WHAT TO PRODUCE: Omit the images and reproduce the rest of the entries exactly.

SOURCE DATA:
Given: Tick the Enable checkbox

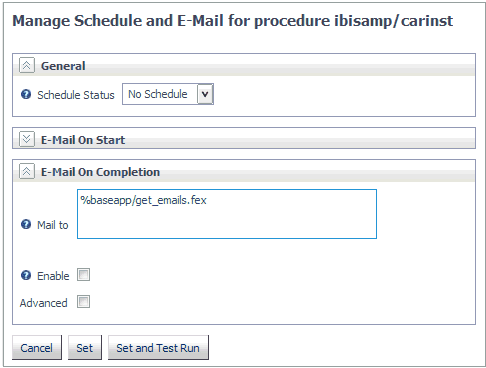Looking at the screenshot, I should (x=83, y=275).
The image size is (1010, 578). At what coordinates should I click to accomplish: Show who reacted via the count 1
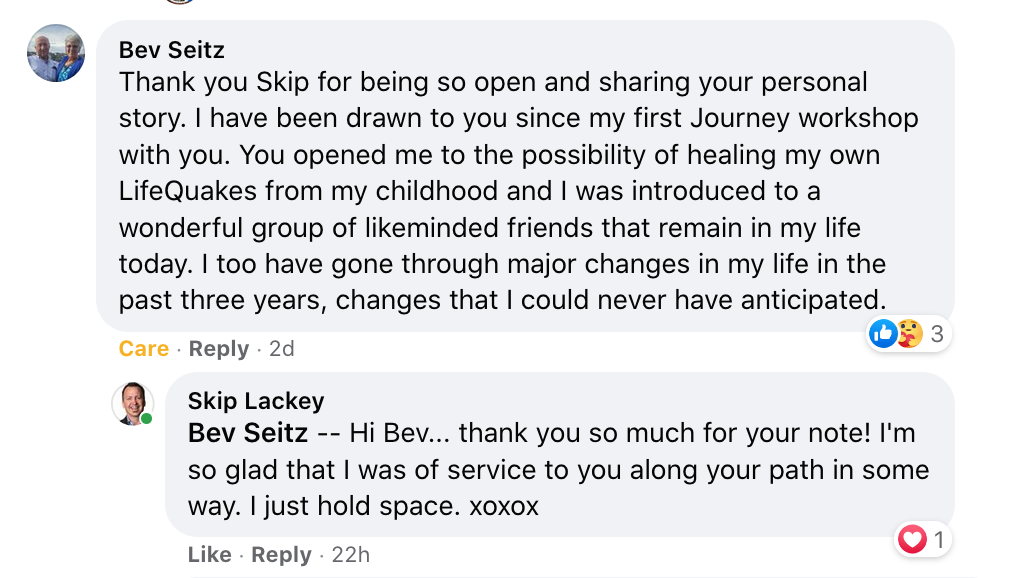pos(939,541)
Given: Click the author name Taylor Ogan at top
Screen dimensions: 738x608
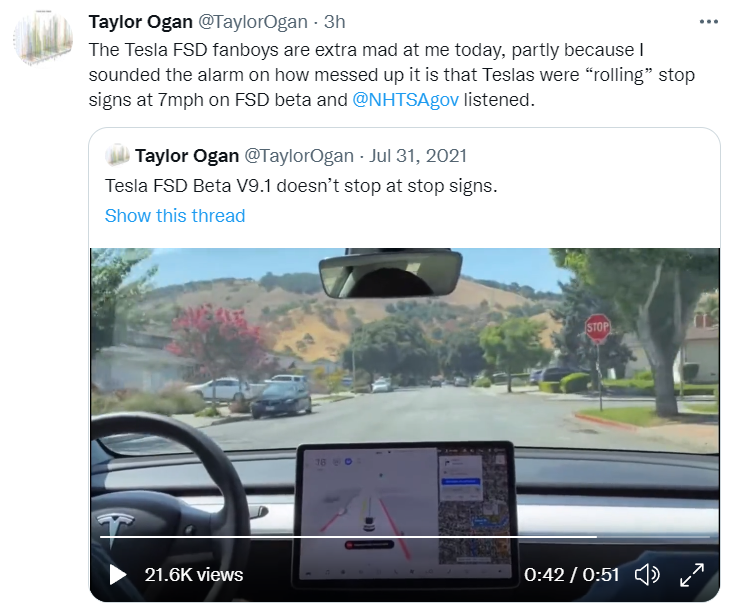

SOLUTION TO THIS PROBLEM:
Given: Tick the Enable checkbox

Looking at the screenshot, I should (x=83, y=275).
The image size is (1010, 578). At what coordinates should I click to accomplish: Show who reacted via the count 1
pos(939,541)
Given: Click the author name Taylor Ogan at top
Screen dimensions: 738x608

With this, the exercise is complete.